DKU Stats 101 Fall 2024 Session 1
Photo courtesy of Dialectic Engineering1
1. Summarize the data (10 Points)
To enter a new market, it’s essential to understand the landscape. By summarizing the existing data on Western EVs, you can provide your employer with an overview of the key performance metrics of the competition.
Task 1a: Summarize the quantitative variables
Summarize the quantitative variables in the dataset using appropriate summary statistics. Create a well-organized table to present these summary statistics.
There are many ways to make this table, this is just one example. As long as there is some measure of center and spread of the quantitative variables, that is enough.
Task 1b: Visualize the distribution of body styles
Use an appropriate plot to visualize the distribution of BodyStyle in the dataset. Describe what you observe about the most common body styles.
SUVs and then hatchbacks are by far the most common body style. To me, this is a bit surprising as hatchbacks are a somewhat unusual body type for gasoline-powered cars. Sedans, which, in most countries, are the most common car type, are a distant third place. This suggests, to me, that perhaps the nature of EV cars may be different than gasoline-powered cars.
Task 1c: Fast Charging capability
What percentage of the vehicles in the dataset support RapidCharge? For those that do, what is the average FastCharge_KmH?
| % of cars with rapid charging | If has rapid charging, mean fast charge rate (kph) |
|---|---|
| 95.15 | 456.73 |
There are many ways to make this table, this is just one example.
Task 1d: Identify the car with the highest top speed
Identify which car in the dataset has the highest top speed (TopSpeed_KmH). Report the car’s name, brand, and top speed.

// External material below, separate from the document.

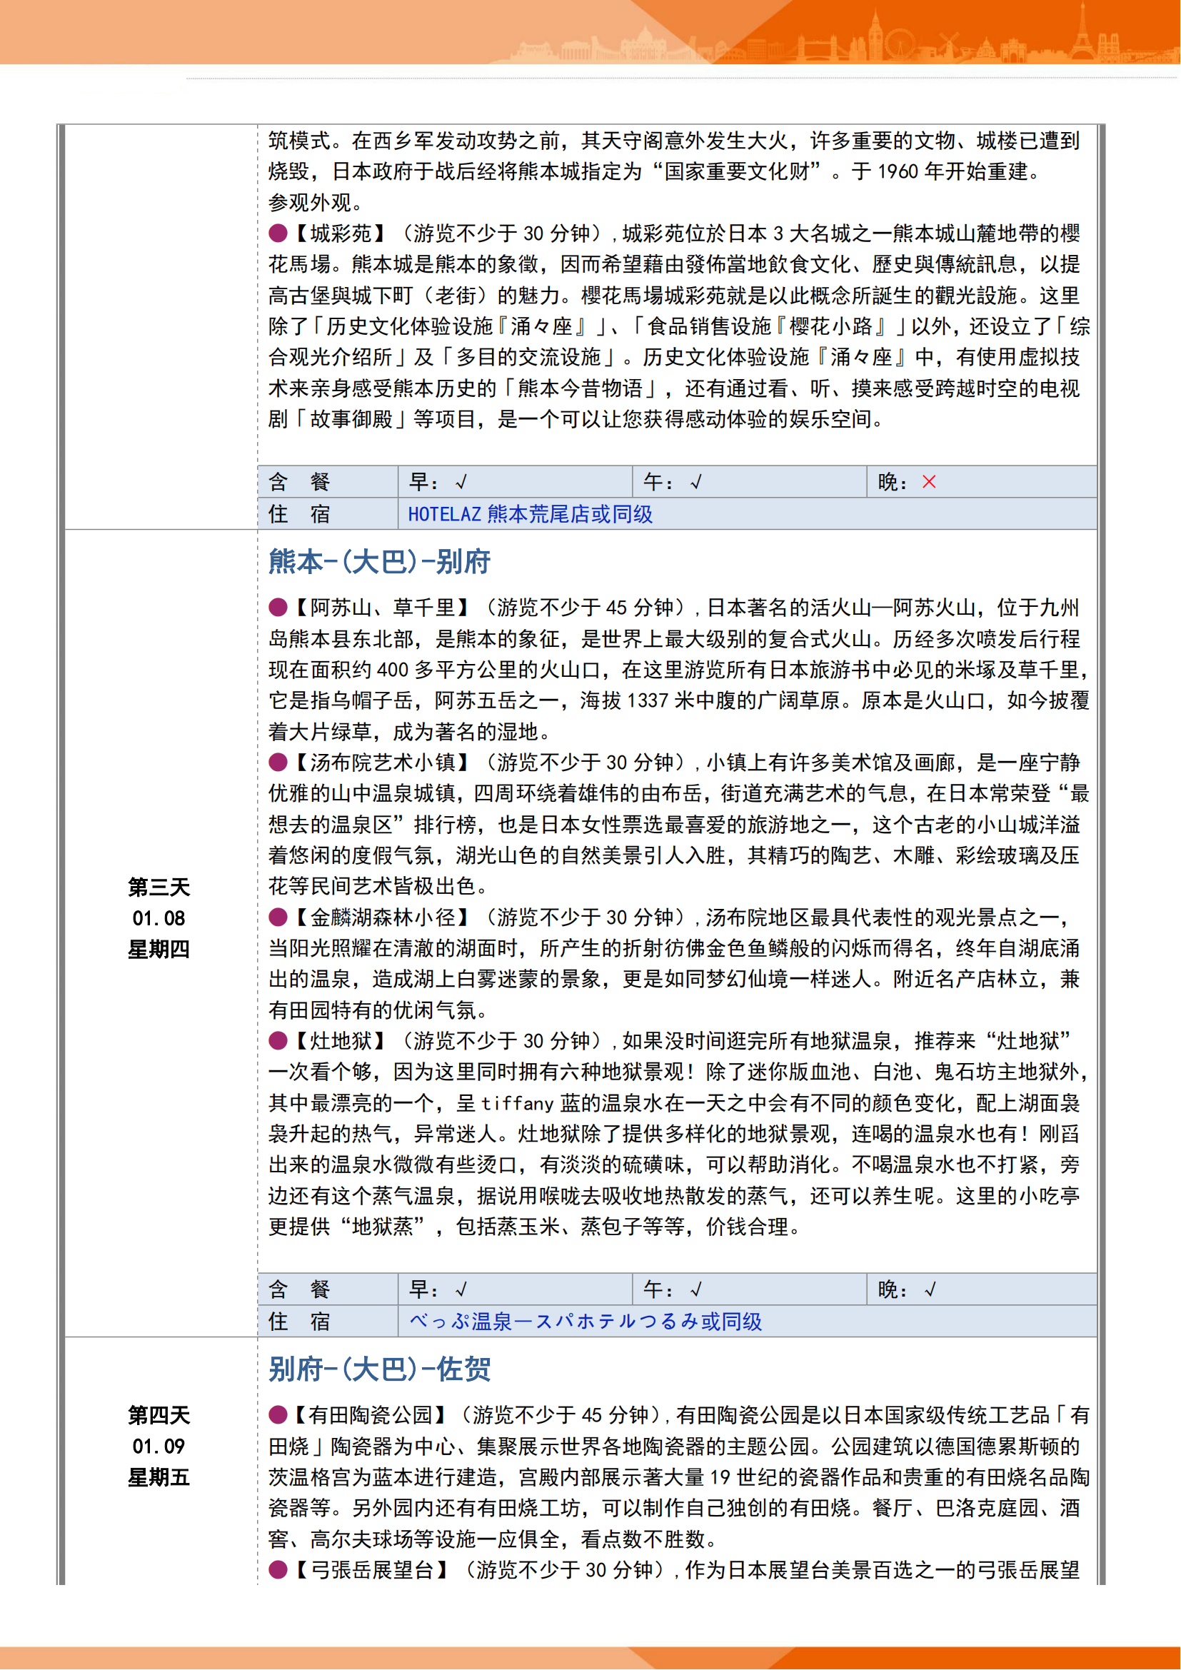Click the 第三天 01.08 星期四 day label

(159, 918)
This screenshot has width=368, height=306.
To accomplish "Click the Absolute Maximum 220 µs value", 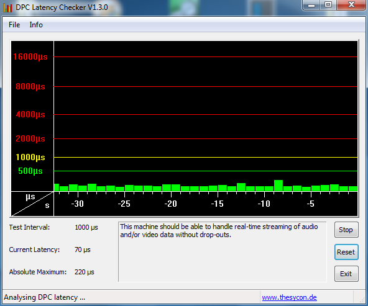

| Model | Brand | Top speed (kph) |
|---|---|---|
| Roadster | Tesla | 410 |
There are many ways to make this table, this is just one example.
Task 1e: Explore the distribution of top speed by power train
Investigate how top speed varies depending on power train type (PowerTrain) by creating an appropriate plot. Discuss any patterns or trends you observe, and provide an explanation for these trends.
It seems that all wheel drive (AWD) electric cars have the largest spread around top speed and have the highest average top speed. There exists one outlier (the Tesla Roadster previously identified). Front wheel drive (FWD) cars have the lowest amount of spread and also the lowest average top speed, while rear wheel drive (RWD) is in the middle of both. One possibility is that FWD cars are some kind of basic or budget car type, RWD cars are a little more powerful, and the most powerful/fastest car type are all wheel drive. This makes some sense as it is probably more expensive to power four wheels instead of only two.
2. Relationship between two variables (15 Points)
Understanding the relationship between key performance metrics like speed and acceleration can reveal important insights about what makes certain vehicles stand out. Your employer will be interested in knowing how these factors interact and whether there are trade-offs to be aware of.
Task 2a: Calculate the correlation between top speed and acceleration
Calculate the correlation coefficient between top speed (TopSpeed_KmH) and acceleration (AccelSec). Explain what the correlation coefficient tells you about the relationship between these two variables.
| x | y | r |
|---|---|---|
| Top speed (kph) | Acceleration (seconds to 100 kph) | -.79 |
There are many ways to make this table, this is just one example. The correlation coefficient (assuming the conditions for correlation are met) indicates that there is quite a strong relationship between top speed and acceleration. This result makes sense as usually cars with powerful engines are capable of both fast acceleration and have high top speeds.
Task 2b: Create a scatterplot of top speed vs. acceleration
Create a scatterplot to visualize the relationship between top speed and acceleration. Identify any potential outliers and discuss their impact on the relationship.
Need to identify the specific model of the cars that are outliers, either by directly labeling the plot or by some other means. In this case, the outliers may have high leverage (since they are far from the mean of
x) but it is unclear how much influence they have. Overall, the relationship (excluding the outliers) is negative and relatively straight, as we might expect from the correlation calculation.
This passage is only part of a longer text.